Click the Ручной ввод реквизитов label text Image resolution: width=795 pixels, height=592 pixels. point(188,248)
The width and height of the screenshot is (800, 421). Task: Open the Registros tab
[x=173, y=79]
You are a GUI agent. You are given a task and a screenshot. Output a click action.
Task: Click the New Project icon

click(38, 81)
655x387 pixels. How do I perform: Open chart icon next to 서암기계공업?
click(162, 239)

|---|

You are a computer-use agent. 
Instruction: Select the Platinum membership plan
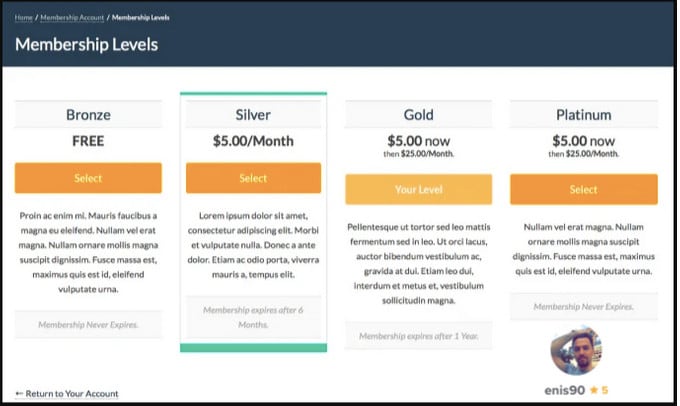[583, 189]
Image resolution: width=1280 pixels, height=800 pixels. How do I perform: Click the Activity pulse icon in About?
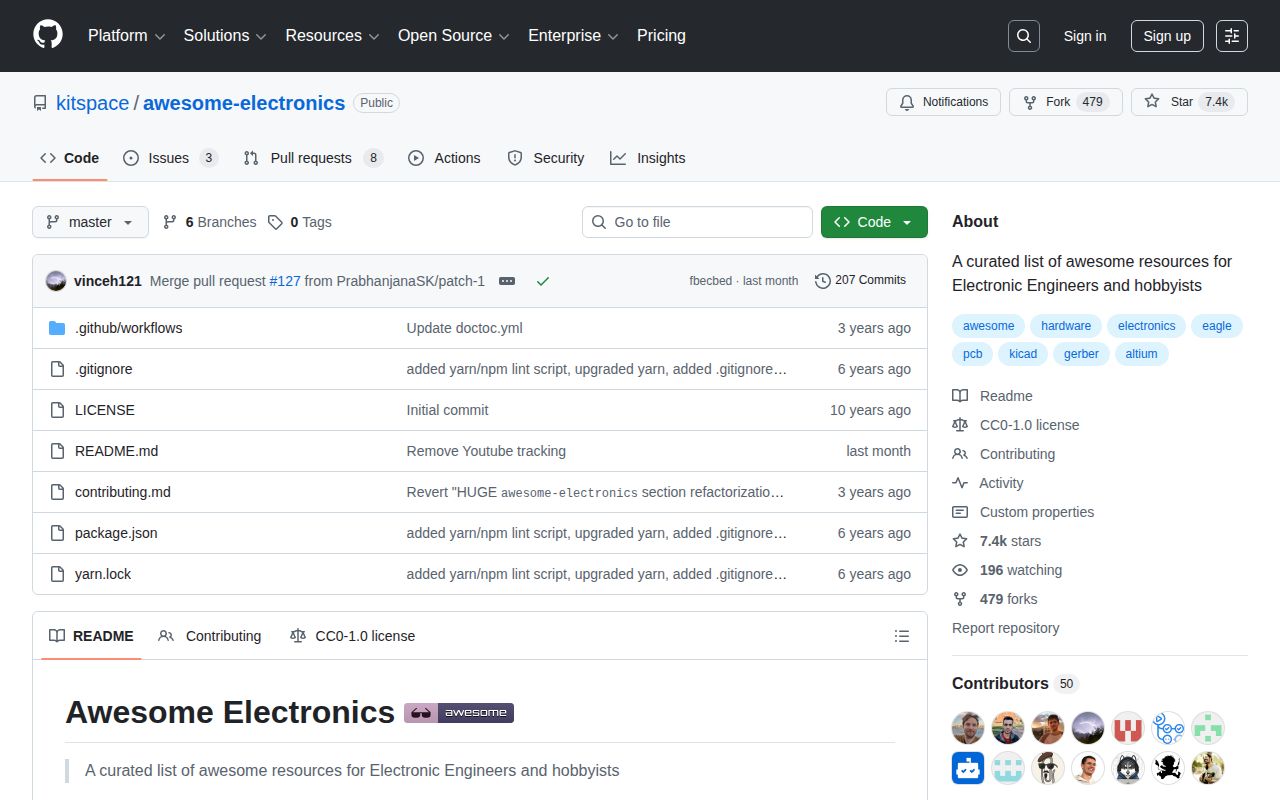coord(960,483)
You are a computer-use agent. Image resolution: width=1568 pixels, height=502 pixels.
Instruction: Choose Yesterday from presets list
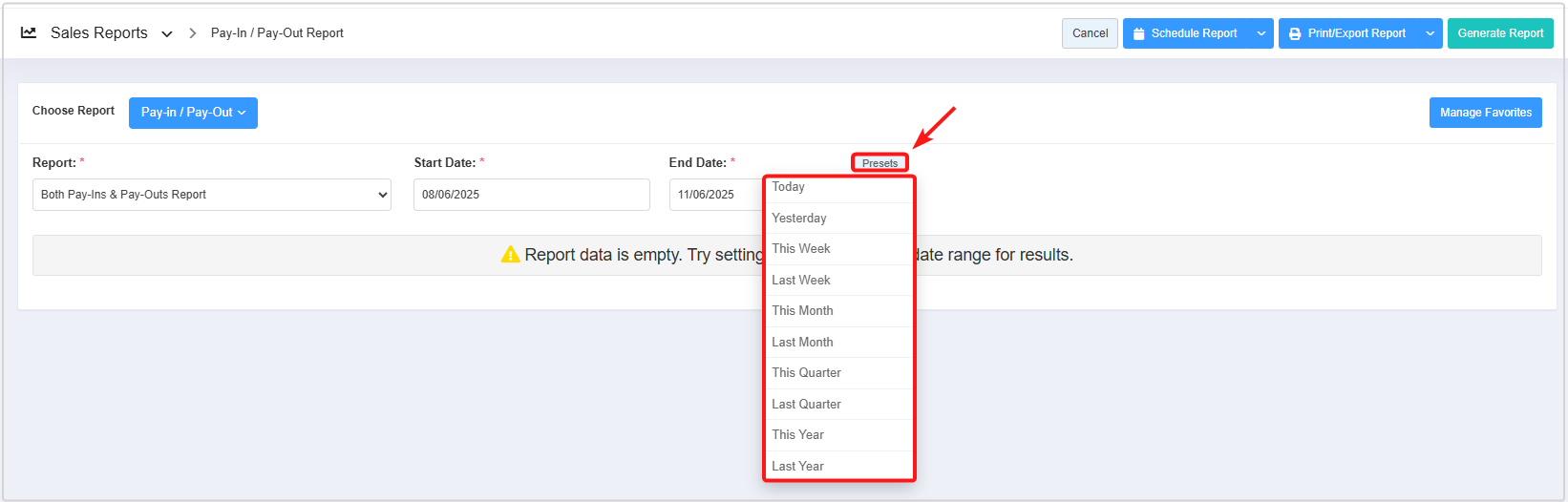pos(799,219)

|---|

> Problem statement
Across the records, how many lines carry the word "agent"? The answer should be a number alone.

> Written response
3